İsrail sonrası yeni Ortadoğu’ya doğru

Gazze‘de sekiz gündür çoğunluğu çocuk ve kadın olmak üzere iki bini aşkın sivili hunharca katleden işgalci İsrail rejimi, suç ortağı Batı ile birlikte Filistinlilere karşı insanlık tarihinin en büyük soykırımını planlıyor. Hedefi Gazze’yi içindeki 2 milyon 300 bin siville birlikte haritadan silmek.

Ancak barbarlıkta sınır tanımayan siyonist rejim ne yapsa da yaklaşan sondan kurtulamayacak. Bölgesel ve küresel realite buna işaret ediyor. Zira dünya kamuoyunun sabrı taştı. Tasması Yahudi lobilerinin elindeki Batılı devletler dışında dünyanın dört bir yanında yeni bir öfke birikiyor.

Hedef konum kayıtları
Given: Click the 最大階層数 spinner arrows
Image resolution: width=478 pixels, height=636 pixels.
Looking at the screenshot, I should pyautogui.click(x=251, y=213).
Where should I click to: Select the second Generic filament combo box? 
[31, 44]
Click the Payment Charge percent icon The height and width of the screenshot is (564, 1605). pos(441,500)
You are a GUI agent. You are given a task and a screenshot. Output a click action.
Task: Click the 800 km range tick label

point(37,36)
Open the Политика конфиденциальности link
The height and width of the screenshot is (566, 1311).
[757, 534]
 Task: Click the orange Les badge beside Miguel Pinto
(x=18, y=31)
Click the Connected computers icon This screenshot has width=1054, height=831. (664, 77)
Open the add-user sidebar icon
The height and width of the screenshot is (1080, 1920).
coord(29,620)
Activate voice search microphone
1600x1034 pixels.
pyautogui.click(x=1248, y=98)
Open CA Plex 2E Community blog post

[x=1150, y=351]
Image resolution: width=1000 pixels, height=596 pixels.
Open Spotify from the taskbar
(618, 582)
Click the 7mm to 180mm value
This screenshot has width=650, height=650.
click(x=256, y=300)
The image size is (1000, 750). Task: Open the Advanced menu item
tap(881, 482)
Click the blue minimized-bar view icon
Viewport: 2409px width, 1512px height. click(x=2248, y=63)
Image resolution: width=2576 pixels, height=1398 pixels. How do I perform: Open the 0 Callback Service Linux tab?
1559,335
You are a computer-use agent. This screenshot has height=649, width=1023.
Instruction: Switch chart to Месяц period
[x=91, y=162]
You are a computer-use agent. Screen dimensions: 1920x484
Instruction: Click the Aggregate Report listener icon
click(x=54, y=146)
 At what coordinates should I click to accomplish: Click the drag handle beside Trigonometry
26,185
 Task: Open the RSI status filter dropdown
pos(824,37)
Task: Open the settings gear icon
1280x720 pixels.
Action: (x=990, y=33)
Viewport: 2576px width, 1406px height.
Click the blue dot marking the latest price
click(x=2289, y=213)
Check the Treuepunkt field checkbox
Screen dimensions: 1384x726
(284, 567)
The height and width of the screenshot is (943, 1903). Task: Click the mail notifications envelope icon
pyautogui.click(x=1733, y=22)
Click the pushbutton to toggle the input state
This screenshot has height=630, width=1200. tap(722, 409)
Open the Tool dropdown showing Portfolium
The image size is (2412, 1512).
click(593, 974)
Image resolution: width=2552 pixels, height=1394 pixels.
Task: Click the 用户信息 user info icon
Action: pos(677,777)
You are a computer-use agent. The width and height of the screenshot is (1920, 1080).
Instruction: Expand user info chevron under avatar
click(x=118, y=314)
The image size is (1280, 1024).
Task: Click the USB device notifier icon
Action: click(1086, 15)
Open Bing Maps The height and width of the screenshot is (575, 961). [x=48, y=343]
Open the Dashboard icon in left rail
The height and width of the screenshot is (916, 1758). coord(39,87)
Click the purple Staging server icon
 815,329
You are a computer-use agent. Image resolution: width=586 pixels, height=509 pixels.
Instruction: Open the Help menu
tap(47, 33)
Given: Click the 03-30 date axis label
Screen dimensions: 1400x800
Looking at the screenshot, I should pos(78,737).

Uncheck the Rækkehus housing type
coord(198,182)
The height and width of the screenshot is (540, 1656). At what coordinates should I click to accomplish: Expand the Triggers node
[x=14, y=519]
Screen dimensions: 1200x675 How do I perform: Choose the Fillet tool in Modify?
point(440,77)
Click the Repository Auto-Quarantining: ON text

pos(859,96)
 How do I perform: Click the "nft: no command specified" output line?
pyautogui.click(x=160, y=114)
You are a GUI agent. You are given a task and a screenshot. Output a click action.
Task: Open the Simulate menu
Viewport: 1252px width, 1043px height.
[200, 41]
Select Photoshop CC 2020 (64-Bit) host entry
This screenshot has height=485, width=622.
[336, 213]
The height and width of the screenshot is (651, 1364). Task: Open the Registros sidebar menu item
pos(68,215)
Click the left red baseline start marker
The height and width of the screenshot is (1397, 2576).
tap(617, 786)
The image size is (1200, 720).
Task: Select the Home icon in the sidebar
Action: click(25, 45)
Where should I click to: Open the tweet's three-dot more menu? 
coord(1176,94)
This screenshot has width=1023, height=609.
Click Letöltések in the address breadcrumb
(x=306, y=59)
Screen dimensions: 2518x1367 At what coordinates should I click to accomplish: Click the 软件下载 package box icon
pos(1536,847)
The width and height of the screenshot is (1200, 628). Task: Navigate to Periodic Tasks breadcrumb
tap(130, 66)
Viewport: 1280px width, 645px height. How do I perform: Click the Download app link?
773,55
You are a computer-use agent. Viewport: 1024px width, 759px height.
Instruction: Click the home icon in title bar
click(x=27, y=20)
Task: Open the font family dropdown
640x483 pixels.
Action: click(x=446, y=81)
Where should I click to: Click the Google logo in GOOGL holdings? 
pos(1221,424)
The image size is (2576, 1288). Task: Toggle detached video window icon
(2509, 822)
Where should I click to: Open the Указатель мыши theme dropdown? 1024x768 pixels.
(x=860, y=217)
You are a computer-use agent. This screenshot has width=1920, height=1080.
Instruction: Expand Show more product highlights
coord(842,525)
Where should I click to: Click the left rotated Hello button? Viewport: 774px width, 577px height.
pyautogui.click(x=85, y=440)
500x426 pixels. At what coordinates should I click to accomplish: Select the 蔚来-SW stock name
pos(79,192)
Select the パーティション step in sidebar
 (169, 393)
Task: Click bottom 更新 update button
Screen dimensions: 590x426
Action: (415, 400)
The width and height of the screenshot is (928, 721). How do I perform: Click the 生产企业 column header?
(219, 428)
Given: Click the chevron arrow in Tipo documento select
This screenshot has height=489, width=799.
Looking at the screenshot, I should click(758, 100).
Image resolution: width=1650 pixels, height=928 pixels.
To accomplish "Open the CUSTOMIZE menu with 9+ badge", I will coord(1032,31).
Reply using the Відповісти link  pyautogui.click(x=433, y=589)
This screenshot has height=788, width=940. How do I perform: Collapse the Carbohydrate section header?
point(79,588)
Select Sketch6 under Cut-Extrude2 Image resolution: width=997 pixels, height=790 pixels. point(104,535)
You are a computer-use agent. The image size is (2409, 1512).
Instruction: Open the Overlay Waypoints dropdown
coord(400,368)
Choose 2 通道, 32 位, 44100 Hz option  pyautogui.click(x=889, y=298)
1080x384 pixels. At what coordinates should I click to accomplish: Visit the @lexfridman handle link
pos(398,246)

#### [Hedefin]
İsrail sonrası yeni Ortadoğu üzerine olan yazıyı son cümlesinden itibaren sürdürün. Bu kayıtlar başka bir kaynaktan alınmıştır.

#### [Sonuç]
Türkiye liderliğindeki İslam ülkeleri başta olmak üzere ABD’nin İsrail terörü yoluyla Ortadoğu’yu yeniden dizayn etme planlarını kendi çıkarları için ölümcül gören Rusya ve Çin gibi aktörler de bölgemizdeki jeopolitik inisiyatifi Batı’ya ve şımarık çocuğu İsrail’e bırakmama konusunda hayli kararlı bir duruş sergiliyor.

Bu konuda yeni bir global konsensüsten bahsedebiliriz. Küresel çaptaki bu yeni dip dalga siyonist rejimi de ona payandalık yapan Batılı emperyal merkezi de temellerinden sarsacak mahiyette görünüyor.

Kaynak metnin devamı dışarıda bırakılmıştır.